Another employee pointed out the benefits to Epic Games, including that the company wanted Apple to sponsor future Fortnite events and that they saw big opportunity for the game's growth among iPhone players.

Plus, "Apple commercials are always tasteful and cool," an Epic employee wrote. "They wouldn't do something sh---y with this."

Apple seemed particularly interested in getting Epic Games to support ARKit, software for iPhones that uses its 3D-sensing hardware to integrate the real world and computer graphics.

Epic emails from 2017 discussed a meeting with Apple to integrate the iPhone's face tracking to create animated characters.

The partnership between the two companies extended through 2020. Shortly after Apple released a high-end iPad model with a new 3D scanner, an Apple employee offered Epic Games a meeting with Apple's ARKit team that made the software for it and later dangled the possibility of promotion at its annual developer conference.

In 2018, after Fortnite had been released and had gained momentum, Epic Games co-founder Mark Rein replied to an email, asking, "[I]s there anything we can do so Apple could get behind us in a major way?"
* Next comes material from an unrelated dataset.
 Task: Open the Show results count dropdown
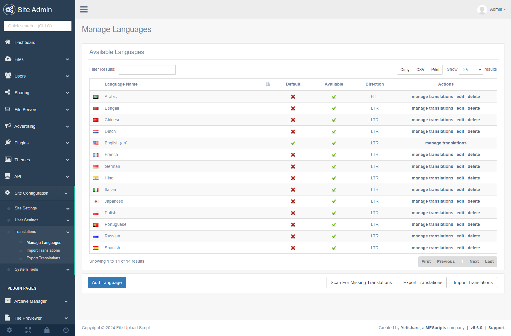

Rein said he had a February meeting with Apple already scheduled and that Apple was "VERY" interested in seeing the smartphone version of Fortnite.

Apple had promoted Fortnite since 2015, when an early version of the game was demonstrated on-stage playing on a Mac at Apple's WWDC conference.

However, the relationship between the two companies didn't mean that the negotiations ever got to the level of Apple CEO Tim Cook. In 2015, weeks after Epic Games presented at an Apple event, Epic Games CEO Tim Sweeney sent an email to Cook complaining about the App Store's rules, in a preview of Epic's arguments currently being hashed out in court.

Cook asked his lieutenants: "Is this the guy that was at one of our rehearsals?"